> [What the exercise asks]: Find the string "computer" in the records. Copy every line it appears in.

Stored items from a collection
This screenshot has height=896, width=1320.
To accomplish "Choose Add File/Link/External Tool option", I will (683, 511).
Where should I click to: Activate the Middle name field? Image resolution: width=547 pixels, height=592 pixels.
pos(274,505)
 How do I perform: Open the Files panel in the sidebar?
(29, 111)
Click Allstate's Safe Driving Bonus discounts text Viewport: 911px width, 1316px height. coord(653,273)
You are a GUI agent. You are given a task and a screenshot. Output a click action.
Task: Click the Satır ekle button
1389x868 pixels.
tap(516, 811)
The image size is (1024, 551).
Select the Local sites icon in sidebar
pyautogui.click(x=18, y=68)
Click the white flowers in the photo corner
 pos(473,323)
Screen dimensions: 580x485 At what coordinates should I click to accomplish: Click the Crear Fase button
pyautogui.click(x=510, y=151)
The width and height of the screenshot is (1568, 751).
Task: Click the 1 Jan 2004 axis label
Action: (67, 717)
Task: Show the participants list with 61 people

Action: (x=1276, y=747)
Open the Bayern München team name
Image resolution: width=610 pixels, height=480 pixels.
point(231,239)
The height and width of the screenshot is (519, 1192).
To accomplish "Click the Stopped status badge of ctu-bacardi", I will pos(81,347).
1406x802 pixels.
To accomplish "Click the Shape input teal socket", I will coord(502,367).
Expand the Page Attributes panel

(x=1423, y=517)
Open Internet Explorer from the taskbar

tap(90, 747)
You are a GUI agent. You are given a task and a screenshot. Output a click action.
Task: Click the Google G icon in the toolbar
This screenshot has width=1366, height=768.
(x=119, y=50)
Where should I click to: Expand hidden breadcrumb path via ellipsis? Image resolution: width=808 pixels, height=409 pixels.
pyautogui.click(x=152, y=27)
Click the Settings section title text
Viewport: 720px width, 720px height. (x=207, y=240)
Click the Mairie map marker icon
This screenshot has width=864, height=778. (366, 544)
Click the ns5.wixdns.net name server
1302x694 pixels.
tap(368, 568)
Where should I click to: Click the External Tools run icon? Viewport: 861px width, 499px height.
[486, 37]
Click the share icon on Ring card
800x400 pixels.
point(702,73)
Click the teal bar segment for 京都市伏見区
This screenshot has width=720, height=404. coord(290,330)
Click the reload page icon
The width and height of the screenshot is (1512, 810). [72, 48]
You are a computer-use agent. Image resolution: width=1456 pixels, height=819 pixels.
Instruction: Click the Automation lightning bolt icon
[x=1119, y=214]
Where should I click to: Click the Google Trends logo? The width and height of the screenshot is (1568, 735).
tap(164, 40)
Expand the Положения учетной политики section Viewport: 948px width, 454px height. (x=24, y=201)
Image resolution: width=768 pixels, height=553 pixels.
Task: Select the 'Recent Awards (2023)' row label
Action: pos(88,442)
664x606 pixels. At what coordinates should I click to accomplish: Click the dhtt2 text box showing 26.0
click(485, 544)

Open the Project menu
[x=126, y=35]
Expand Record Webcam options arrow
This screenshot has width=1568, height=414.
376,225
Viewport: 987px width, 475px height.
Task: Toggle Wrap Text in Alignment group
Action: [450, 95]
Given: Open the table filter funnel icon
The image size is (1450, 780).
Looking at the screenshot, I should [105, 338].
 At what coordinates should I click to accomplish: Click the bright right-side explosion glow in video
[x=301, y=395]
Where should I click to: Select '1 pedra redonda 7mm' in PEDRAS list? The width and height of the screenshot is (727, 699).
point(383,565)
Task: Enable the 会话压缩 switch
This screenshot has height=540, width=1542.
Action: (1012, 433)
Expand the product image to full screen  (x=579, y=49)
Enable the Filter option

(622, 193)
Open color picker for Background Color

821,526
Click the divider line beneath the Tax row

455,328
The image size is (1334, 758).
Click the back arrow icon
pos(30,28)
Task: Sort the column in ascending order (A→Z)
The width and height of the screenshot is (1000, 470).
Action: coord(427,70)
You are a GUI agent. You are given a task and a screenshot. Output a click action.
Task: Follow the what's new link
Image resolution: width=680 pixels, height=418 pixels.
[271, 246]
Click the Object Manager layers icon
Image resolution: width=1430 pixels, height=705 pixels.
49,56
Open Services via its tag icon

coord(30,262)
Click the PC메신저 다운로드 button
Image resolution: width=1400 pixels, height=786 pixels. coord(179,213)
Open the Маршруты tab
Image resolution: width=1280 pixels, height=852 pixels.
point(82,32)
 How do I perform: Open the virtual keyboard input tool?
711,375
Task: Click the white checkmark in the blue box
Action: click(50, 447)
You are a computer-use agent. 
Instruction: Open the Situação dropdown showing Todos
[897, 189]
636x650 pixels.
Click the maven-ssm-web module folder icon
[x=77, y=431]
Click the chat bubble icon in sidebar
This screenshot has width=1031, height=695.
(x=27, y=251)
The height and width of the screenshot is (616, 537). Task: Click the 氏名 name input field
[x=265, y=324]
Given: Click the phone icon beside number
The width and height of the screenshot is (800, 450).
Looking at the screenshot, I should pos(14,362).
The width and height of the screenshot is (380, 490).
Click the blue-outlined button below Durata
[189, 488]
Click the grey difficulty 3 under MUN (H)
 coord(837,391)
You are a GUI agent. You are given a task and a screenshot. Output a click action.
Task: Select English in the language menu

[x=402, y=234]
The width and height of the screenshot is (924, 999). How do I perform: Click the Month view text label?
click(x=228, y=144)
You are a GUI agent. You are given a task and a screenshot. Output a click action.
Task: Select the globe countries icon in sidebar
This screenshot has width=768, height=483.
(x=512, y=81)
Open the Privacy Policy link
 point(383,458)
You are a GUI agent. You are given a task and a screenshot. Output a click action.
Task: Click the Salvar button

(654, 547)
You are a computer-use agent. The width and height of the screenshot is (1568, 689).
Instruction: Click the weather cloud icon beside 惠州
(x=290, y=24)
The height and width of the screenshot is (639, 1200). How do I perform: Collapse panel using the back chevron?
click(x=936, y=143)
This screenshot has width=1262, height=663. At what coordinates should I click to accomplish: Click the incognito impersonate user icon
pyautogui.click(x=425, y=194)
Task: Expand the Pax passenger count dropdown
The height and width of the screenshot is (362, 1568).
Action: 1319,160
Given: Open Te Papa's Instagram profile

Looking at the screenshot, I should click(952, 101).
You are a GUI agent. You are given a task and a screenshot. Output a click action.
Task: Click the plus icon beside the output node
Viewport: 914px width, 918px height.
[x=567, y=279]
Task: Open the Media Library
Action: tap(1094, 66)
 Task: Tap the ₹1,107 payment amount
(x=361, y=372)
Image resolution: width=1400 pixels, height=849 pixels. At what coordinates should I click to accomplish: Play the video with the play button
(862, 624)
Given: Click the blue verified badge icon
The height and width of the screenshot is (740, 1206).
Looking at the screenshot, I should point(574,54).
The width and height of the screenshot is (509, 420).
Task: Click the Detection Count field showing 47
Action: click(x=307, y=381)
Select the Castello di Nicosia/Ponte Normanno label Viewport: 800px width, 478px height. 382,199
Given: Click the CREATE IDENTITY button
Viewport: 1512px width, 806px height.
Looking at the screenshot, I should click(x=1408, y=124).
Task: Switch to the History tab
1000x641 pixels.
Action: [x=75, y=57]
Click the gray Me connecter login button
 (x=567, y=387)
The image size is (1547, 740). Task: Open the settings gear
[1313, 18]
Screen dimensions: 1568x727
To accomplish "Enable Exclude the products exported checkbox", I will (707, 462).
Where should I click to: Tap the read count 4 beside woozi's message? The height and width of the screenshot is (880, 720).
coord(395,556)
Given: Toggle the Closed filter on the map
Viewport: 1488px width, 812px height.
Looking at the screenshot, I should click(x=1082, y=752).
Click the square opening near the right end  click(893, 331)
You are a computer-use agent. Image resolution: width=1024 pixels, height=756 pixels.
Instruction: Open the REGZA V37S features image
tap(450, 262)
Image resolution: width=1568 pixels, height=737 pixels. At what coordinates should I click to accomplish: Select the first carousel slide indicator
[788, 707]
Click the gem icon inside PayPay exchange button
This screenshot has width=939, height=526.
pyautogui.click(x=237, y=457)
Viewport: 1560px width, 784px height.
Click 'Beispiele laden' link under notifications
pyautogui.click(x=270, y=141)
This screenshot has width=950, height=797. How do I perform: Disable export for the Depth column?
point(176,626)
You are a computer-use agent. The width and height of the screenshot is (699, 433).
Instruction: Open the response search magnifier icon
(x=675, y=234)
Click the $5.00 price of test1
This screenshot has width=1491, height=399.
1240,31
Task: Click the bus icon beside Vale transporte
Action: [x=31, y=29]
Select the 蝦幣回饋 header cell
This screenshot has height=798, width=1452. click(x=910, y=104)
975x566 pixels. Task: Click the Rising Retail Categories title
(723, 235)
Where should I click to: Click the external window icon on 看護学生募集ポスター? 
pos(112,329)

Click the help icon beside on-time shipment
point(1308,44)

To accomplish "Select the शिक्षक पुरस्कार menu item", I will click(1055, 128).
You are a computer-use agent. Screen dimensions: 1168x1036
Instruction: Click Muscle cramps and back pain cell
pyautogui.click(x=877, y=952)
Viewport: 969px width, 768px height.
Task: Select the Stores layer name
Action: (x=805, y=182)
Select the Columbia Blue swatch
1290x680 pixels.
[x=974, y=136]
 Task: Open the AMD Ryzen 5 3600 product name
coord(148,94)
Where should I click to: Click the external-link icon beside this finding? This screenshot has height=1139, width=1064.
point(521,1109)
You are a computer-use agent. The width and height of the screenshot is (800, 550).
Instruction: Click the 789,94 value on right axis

> [Task output]:
You are a computer-use agent. Image resolution: width=1456 pixels, height=819 pixels.
You are a computer-use agent. 
You are a computer-use agent. The width and height of the screenshot is (1568, 689).
You are a computer-use agent. Image resolution: width=1024 pixels, height=756 pixels.
You are a computer-use agent. The width and height of the screenshot is (699, 433).
You are a computer-use agent. Screen dimensions: 1168x1036
You are a computer-use agent. The width and height of the screenshot is (800, 550).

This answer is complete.